Discrimination homophobe

Peurs basées sur un épisode douloureux. En 2011, Ignatius Annor a failli renoncer à un début de carrière prometteur à Radio Gold, où il a rejoint en tant que stagiaire en 2008. » Le directeur de la station m’a appelé pour me dire qu’il aimait ma voix et pour me proposer d’être titulaire, dit-il au téléphone depuis Washington, où il vit maintenant, les 6 000 milles de distance n’ont pas réussi à masquer l’émotion dans sa voix. J’ai accepté tout de suite ! J’ai toujours rêvé de devenir journaliste et Radio Gold était l’une des stations de radio les plus populaires du Ghana.. »

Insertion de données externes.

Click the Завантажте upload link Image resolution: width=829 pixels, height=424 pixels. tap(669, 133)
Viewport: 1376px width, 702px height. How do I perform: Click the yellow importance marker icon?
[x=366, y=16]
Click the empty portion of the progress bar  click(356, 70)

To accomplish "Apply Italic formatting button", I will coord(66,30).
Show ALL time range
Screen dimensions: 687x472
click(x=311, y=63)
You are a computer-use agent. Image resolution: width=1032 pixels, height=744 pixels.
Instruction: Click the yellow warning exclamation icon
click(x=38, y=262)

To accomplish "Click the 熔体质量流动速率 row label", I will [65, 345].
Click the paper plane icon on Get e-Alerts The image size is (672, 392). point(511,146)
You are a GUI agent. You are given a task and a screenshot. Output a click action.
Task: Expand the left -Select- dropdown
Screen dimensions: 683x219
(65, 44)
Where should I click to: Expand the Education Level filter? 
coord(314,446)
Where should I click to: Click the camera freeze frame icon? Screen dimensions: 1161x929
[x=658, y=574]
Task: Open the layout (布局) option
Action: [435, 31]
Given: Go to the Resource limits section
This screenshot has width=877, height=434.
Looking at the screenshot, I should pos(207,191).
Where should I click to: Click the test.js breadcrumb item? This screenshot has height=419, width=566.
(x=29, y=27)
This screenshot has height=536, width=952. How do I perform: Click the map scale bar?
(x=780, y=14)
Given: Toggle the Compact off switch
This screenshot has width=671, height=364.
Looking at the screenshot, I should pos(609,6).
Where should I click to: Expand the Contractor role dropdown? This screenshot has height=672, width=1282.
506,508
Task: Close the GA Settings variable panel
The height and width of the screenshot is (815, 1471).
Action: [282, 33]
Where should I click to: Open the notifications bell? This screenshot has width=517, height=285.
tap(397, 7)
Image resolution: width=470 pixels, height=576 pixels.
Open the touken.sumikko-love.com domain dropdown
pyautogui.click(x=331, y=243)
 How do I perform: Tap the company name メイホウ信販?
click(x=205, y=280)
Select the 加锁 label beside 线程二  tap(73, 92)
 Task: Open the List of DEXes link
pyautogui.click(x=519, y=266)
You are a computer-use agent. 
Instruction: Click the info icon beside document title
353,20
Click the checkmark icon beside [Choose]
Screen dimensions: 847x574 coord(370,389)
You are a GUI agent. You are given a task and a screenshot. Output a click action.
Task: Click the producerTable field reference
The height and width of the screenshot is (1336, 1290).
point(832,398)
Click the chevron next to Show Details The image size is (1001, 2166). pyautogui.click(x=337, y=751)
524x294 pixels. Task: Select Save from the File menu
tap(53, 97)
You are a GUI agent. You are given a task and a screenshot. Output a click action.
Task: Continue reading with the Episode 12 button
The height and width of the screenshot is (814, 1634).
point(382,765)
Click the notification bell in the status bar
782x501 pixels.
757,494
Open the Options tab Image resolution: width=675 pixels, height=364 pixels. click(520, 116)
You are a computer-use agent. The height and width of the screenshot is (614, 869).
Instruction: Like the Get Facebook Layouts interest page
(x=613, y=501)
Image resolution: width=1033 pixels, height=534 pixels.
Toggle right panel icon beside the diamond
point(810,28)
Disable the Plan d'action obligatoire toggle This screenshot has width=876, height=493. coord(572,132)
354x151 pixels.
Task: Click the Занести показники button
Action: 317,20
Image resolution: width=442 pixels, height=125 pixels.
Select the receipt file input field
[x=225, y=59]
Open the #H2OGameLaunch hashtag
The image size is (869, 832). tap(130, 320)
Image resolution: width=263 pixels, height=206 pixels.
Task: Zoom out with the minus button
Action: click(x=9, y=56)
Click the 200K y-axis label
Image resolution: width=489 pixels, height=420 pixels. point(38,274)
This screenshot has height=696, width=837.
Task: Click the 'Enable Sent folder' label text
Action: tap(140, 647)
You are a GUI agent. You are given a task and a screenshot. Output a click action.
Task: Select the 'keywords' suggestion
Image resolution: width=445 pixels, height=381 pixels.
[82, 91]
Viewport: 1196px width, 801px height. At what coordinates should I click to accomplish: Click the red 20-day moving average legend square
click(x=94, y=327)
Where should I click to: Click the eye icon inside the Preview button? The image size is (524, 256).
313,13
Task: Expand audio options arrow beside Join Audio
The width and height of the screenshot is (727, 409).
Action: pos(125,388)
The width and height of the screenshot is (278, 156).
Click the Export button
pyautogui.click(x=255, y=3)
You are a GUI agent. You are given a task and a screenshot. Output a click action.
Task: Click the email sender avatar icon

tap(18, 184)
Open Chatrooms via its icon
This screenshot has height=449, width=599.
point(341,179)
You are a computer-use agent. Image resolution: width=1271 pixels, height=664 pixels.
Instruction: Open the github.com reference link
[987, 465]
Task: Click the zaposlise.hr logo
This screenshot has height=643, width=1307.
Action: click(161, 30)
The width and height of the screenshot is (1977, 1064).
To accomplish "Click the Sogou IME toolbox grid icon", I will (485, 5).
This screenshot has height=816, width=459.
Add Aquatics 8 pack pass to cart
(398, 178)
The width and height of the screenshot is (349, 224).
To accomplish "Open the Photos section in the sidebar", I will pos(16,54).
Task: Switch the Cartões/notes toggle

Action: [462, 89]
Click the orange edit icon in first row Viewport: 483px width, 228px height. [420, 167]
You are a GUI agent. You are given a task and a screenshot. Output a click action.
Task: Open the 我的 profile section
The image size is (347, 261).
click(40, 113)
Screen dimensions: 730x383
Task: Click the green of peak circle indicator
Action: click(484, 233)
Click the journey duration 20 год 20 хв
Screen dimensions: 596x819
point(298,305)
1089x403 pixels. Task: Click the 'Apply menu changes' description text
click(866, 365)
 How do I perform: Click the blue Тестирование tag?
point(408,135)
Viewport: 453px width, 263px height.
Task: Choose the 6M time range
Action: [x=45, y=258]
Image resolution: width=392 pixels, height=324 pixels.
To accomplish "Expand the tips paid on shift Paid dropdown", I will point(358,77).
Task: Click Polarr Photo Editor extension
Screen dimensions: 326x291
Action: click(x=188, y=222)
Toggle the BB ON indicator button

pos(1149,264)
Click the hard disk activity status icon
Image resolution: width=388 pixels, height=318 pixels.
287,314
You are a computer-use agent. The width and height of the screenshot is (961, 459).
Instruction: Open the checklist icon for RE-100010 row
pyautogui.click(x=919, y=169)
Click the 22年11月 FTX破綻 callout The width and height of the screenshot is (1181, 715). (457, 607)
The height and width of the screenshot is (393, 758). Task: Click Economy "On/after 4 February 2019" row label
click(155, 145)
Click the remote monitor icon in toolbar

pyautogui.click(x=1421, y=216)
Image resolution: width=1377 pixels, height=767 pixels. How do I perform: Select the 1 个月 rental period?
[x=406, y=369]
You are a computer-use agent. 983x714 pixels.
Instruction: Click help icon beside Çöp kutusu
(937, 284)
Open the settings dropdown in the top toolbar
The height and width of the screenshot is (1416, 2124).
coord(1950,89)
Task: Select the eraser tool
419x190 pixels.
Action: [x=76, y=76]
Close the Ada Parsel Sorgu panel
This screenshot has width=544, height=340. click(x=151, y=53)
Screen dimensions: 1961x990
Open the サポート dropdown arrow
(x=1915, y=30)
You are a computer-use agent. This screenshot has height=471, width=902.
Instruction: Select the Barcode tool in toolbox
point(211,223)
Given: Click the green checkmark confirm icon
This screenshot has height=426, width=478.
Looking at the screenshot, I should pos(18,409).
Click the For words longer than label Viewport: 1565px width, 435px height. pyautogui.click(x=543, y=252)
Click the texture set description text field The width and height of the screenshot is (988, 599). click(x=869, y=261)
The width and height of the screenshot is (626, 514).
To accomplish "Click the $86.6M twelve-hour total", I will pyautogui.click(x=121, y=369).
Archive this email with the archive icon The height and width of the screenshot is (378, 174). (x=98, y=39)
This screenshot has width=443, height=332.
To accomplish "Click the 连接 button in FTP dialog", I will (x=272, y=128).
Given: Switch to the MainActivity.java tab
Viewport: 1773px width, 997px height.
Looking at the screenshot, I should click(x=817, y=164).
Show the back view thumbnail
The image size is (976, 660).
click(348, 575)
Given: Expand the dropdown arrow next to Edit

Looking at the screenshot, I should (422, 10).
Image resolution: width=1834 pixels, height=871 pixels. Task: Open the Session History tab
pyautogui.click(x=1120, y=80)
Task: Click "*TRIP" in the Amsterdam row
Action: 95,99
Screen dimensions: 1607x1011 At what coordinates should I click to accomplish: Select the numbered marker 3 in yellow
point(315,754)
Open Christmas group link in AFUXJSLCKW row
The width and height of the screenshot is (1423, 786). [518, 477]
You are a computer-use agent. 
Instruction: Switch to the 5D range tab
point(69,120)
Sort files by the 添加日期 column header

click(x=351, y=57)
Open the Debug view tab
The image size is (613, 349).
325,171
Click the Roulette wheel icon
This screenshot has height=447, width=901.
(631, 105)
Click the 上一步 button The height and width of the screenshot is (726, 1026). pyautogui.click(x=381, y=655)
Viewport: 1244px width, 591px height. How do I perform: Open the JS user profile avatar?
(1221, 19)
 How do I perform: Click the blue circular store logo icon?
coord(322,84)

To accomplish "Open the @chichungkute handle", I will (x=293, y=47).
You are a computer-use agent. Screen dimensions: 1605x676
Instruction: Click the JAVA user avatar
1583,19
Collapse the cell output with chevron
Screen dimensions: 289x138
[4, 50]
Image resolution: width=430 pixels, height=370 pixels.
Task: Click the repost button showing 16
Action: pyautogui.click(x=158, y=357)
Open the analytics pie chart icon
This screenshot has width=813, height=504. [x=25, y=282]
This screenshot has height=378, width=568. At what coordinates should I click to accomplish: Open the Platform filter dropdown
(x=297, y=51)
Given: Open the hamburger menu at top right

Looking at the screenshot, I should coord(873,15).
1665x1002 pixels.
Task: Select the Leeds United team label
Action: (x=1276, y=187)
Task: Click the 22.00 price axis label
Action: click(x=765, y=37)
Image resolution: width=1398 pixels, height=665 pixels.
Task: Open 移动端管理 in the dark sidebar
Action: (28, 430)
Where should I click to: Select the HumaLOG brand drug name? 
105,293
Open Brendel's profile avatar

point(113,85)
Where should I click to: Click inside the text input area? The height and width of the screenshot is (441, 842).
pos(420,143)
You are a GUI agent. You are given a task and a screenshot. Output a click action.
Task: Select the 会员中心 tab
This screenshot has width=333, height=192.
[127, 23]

Quelques semaines plus tard, l’un des producteurs l’appelle à son tour, visiblement gêné.  » Il m’a dit qu’il y avait un problème avec ma voix, qu’elle ne correspondait pas à mon nom. Les auditeurs ont appelé la radio et ont dit : « C’est étrange, il s’appelle Ignace et pourtant il parle d’une manière féminine. Est-ce un homme ou une femme ? » Le propriétaire de la radio était mal à l’aise avec cette ambiguïté. Alors il a décidé de me virer. La direction prive Ignatius de sa voix et l’envoie au placard, au service commercial. Il quitte son travail et tombe dans une dépression.

« Ce n’était pas la première fois que cela m’arrivaitil se souvient aujourd’hui. Pendant toutes les années que j’ai passées au Ghana, mon genre et ma sexualité ont été constamment remis en question. J’ai eu une enfance très solitaire. En twi, la majorité de la langue locale au Ghana, il existe un terme péjoratif pour se moquer des hommes considérés comme efféminés : « Kodjo-Besia », que l’on peut traduire par « garçon-fille ». «  J’avais constamment ce mot, Kodjo-Besia, sur mon visage. Partout où j’allais, les gens me montraient du doigt et se moquaient de moi. Alors pour m’intégrer, j’ai essayé de changer mon apparence et mon comportement, pour avoir l’air masculin. Je voulais être accepté, faire partie du groupe.  » Pour «  expulser l’homosexualité de votre corps « L’adolescent va souvent à l’église et prie Dieu de l’extrader » Le droit chemin ».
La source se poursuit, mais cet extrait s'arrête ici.